SUPPLIED DATA START

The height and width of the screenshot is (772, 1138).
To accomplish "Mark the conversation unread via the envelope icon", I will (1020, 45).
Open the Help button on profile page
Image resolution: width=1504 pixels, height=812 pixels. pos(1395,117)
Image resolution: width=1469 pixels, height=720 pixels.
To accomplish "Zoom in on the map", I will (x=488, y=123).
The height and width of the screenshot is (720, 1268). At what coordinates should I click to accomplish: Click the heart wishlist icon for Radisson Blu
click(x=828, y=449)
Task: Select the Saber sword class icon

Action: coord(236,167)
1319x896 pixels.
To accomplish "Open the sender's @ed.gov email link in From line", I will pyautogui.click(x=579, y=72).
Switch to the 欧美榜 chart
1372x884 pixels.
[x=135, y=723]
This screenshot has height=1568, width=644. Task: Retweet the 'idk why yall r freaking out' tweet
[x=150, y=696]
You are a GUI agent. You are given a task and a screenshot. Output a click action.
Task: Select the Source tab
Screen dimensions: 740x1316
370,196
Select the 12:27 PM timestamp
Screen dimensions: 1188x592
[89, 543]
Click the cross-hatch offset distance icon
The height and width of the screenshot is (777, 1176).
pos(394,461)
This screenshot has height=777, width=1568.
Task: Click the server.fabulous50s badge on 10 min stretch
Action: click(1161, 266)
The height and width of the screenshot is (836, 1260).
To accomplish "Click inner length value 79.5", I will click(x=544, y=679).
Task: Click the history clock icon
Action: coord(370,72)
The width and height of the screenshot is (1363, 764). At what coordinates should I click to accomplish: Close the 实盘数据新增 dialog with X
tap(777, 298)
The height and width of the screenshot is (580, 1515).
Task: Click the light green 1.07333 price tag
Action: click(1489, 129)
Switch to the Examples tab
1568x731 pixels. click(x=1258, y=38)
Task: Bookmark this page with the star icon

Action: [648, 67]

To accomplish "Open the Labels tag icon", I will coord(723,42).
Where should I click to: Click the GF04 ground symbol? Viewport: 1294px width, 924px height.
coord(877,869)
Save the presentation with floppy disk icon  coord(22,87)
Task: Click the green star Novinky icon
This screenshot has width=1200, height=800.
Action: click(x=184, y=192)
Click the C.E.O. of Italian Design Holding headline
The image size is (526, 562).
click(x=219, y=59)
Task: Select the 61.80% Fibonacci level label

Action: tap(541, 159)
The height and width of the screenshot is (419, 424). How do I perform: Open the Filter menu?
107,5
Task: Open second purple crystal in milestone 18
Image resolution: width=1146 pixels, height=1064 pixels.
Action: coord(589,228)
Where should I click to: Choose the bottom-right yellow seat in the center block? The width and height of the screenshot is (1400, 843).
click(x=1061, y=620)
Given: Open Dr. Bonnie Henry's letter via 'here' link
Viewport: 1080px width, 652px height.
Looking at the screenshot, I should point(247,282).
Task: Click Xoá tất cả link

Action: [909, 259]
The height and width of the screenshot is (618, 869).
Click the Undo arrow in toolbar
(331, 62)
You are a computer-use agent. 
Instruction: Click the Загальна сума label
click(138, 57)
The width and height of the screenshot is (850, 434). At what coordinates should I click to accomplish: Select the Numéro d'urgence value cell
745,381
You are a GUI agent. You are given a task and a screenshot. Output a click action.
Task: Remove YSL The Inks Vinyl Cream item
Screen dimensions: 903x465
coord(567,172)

SUPPLIED DATA END

- TASK TO CARRY OUT
Write out exactly the lines of the entries above that run from the line containing "Task: Remove YSL The Inks Vinyl Cream item" through the last line, including both.

- PROBLEM SOLUTION
Task: Remove YSL The Inks Vinyl Cream item
Screen dimensions: 903x465
coord(567,172)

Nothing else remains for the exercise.